Still, it makes Irish rugby’s underlying tension over the national need to shift Joey Carbery to Munster seem trivial in comparison to naked strife Down Under between ARU chief executive Raelene Castle and out spoken superstar Folau.

Solve that mess.

“I don’t believe it’s going to be an ongoing issue,” Cheika claims.

“We’ve spoken. We speak about that [issue] , we speak about footy, speak about everything.”

Ulster’s nightmare season has passed, the IRFU severing all links to Paddy Jackson, so Schmidt’s Ireland endeavour to move on with Carbery and Ross Byrne under-studying for their Leinster leader.

Besides Luke McGrath – presumably excluded to rehab from surgery – Schmidt is about to have his favourite Joebots recharging in business class.
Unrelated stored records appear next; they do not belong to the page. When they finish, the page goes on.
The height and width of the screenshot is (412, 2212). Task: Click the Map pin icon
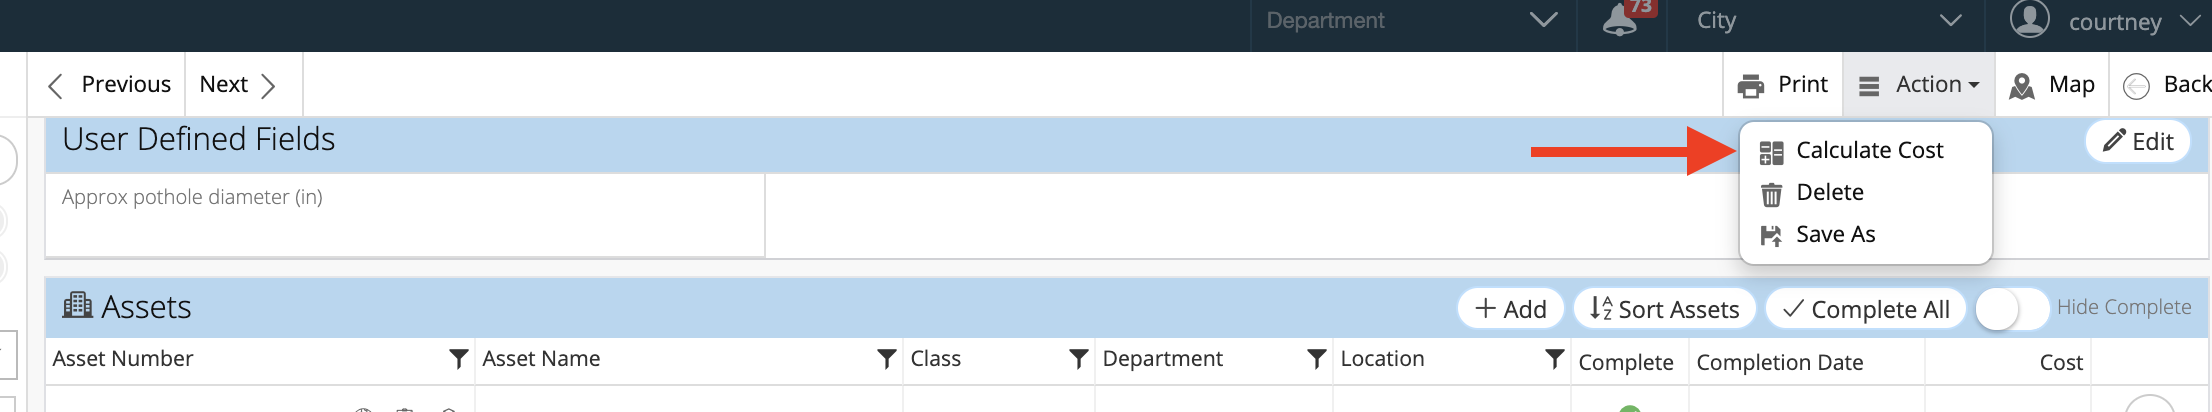pyautogui.click(x=2022, y=86)
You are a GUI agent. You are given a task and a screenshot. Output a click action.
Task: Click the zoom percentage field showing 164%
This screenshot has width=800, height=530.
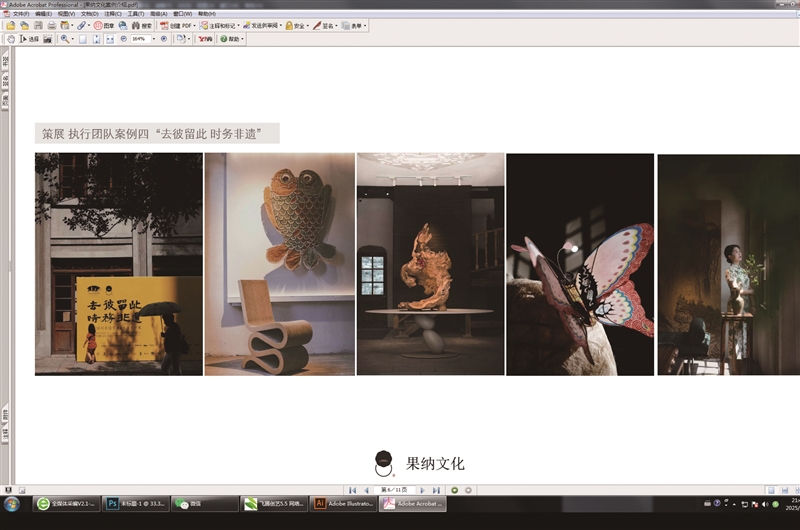[139, 39]
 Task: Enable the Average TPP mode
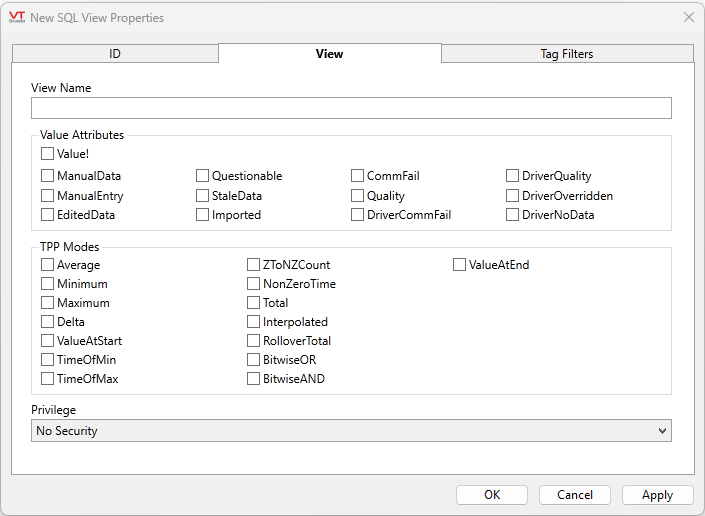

It’s highly unlikely the named 32 will travel. Far too many injury concerns and there’s a Pro 14 final to unfold but, for the Ireland coaches, this tour is of enormous value, it being the last opportunity to have three weeks of complete access in an alien environment before Japan 2019.

Tadhg Beirne – almost reclaimed from Llanelli – Byrne and Ulster player of the season John Cooney can become significant pieces in the puzzle. They have one cap between them – Cooney in the second Japan Test last summer – when the place-kicking scrumhalf would be forgiven for presuming his international career was on the runway, engines on.

The 28-year-old has found his groove in Belfast. This opportunity is hard-earned for him and Beirne.

Willing centres

By the time Ireland depart Kieran Marmion could be the only touring Connacht player as Bundee Aki’s ankle denies him the Barbarians captaincy at Twickenham this weekend. Same goes for Robbie Henshaw, who suffered a knee injury in Bilbao, which suggests Rory Scannell and Sammy Arnold, Munster’s ever willing centres, could still travel.

Schmidt will presumably have his way with Carbery seeking a 12-month move away from Leinster in the next week or he can watch Byrne’s continued progress at outhalf in the Test series (long odds on Johnny Sexton still standing in Sydney on June 23rd).

That’s the real value of this Australian adventure: an endurance test doubling as a search for alternative options in the best possible dry run for World Cup quarters, semis and final. Seventeen months and counting.

That explains the five secondrows. Cautionary tales demand the protection of James Ryan at some stage with Quinn Roux’s size making the South African an almost guaranteed Schmidt alternative, much more than he’s a Connacht player.

Iain Henderson is listed despite limping off at Thomond Park on April 28th.

Regardless, Beirne will put serious pressure on Jordi Murphy and Devin Toner come the first Test when a full metal jacket selection is promised. Cooney should squeeze Marmion off the bench but expect much of the starting XV who tore down England’s house to reappear at Suncorp stadium.

Folau and Pocock will, presumably, be waiting, shoulder to shoulder.